Wednesday, March 18, 2026

From the Ashes

Too many people have died around me lately. Friends. Family. Past loves. Brothers. Most older but a disturbing amount my age or younger. The grief often hits without warning: a strange tightness in my chest, scrolling past an old friend’s obituary, or the memory of holding my grandmother’s hand as she fought for her final breaths. Sometimes it’s simpler and stranger—glancing at my phone and realizing I still have half a dozen dead people in my contacts. (Once, caller ID actually rang from one of those numbers. Not cool.)

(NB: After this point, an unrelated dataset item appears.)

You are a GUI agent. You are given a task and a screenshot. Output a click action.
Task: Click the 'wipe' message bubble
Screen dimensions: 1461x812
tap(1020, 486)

In those moments, mortality stops being abstract. We’re mortal. I’m mortal. This life ends—no do-overs, no extensions, no saved games to fall back on, no negotiation. The truth lands like a brick, and for once I don’t shove it away like I did when I was younger. I actually let it sit.

The feelings crash in, messy and overlapping. Fear arrives first and hardest. Death doesn’t care about my schedule or my bucket list. It could come tomorrow—a drunk driver, a random clot in this cursed leg, or my heart simply deciding it’s finished. The sheer randomness and infinite possibilities terrifies me.

I used to picture dying peacefully in my sleep, maybe surrounded by family, or at least leaving some meaningful mark. Instead I confront the possibility that it could all just… stop. Lights out. Gone. It feels like a cheap shot from the universe. Just a kick in the spiritual balls. A cosmic street fight. No rules. No promises.

And yet, right beside the fear, something calmer slips in. Not the brittle, forced “everything’s fine” peace I usually sell to myself, but something real. When I stop fighting the fact that I will die, the pressure releases. Tomorrow stops feeling like an enormous final exam. Suddenly the coffee has taste. Music becomes music again. I notice how the wind moves every leaf on the trees behind the restaurant next door. Background noise turns into the main event and my own personal concert.

I admittedly still dread the unknown—no one likes stepping out of existence—but there’s also relief in dropping the pretense of forever. No more chasing things that don’t matter. The fear keeps me awake and grateful; the peace lets me stop running myself into the ground. They don’t cancel each other—they coexist.

Joining my Lodge and learning Hiram’s legend gave me an unexpected lens on this strange fragility. Death is the great equalizer: Master Craftsman or newest apprentice, it claims everyone. Through ritual’s blind allegory, I faced death symbolically, watched the body rot beneath debris, and saw the spirit reborn. For a brief moment the earlier feelings of finality clashed with that promise of renewal.

My ideas about how death “should” happen have shifted too. I once wanted guarantees—painless, quick, maybe skipping straight past Purgatory to the Heavenly Gates. Reality offers no such promises though. Accepting that brings humility. You look at your life not with gloom, but with a stunned “fuck, I’m lucky to still be here.” type of mentality. You say the things you’ve held back. You stop wasting time on garbage that doesn’t count.

I’m told people who’ve stood at the edge often report the same arc in their final hours: terror is real, then something shifts. The struggle drains away, and a quiet settles in—like the soul finally exhaling. That’s the peace I want.

Bottom line: knowing you’re going to die doesn’t ruin life. Sometimes it illuminates it. The fear keeps you human. The peace sets you free. You walk a strange, beautiful line between being scared shitless and strangely okay with it all. And oddly enough, that’s exactly when you start really living—seeing in true color, hearing the hidden notes in songs you’ve known forever. In the final moments… you truly live.